→ Passage to read
━━━━━━━━━━━━━━━━━━━━━━━━━━━━━━
Champion of women in medicine

Image credit: Agnes Bennett in army uniform, Macedonia, ca 1917. Photographer unknown. Ref: PAColl-6972-12-25-1 Alexander Turnbull Library.

Black and white staged photo of Dr Agnes Bennett in army uniform and sitting in front of a decorated screen.

Throughout her life, Dr Agnes Bennett was not deterred by what society thought was right for women to do at the time. She even undertook overseas medical service in both world wars. Find out more by exploring our collections and curated resources.

Read a story about the brave Dr Agnes Bennett

Dr Agnes Bennett (1872–1960) arrived in Wellington from Australia in 1905 to take over Dr Isabella Watson’s Willis Street practice. She had qualified as a medical practitioner at Edinburgh University in 1899, but ran into opposition to women doctors when she returned home to Australia. New Zealand offered her an opportunity to become one of a small but growing number of women here in medical practice.
━━━━━━━━━━━━━━━━━━━━━━━━━━━━━━
→ Saved data entries
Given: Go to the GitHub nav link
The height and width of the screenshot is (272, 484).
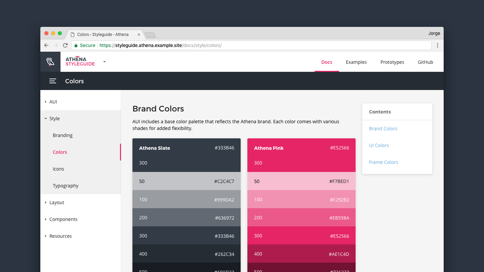Looking at the screenshot, I should coord(425,62).
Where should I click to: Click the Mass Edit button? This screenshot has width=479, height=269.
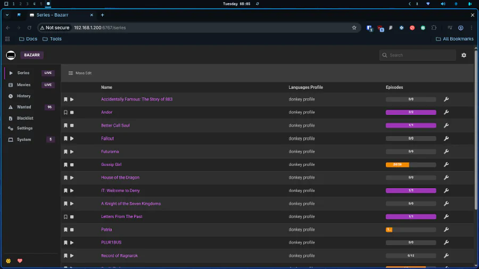point(80,73)
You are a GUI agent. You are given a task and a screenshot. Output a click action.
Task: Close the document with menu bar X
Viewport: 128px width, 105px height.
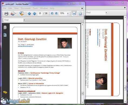coord(82,8)
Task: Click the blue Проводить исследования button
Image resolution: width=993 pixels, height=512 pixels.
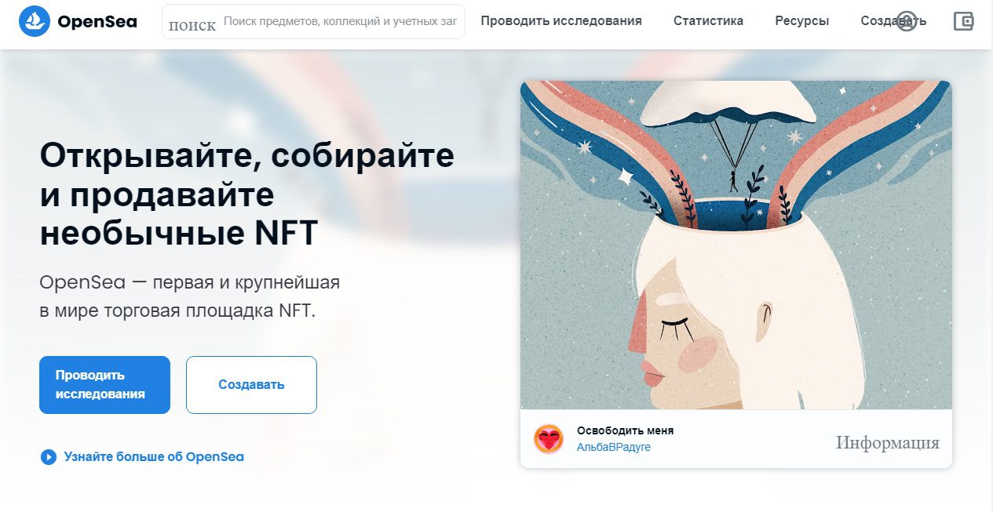Action: 104,385
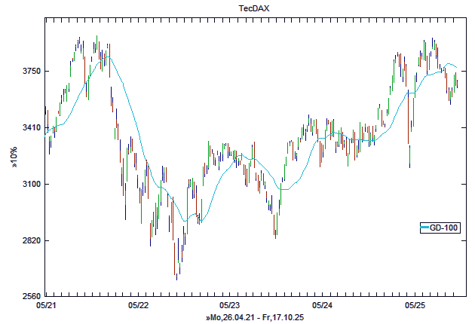Open the date range selector below chart

(x=254, y=318)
━━━━━━━━━━━━━━━━━━━━━━━━━━━━━━
→ Work order
Can you quote the passage of the Agnes Bennett page that starts with the words "Image credit: Agnes" and finishes with "a decorated screen."?

→ Written answer
Image credit: Agnes Bennett in army uniform, Macedonia, ca 1917. Photographer unknown. Ref: PAColl-6972-12-25-1 Alexander Turnbull Library.

Black and white staged photo of Dr Agnes Bennett in army uniform and sitting in front of a decorated screen.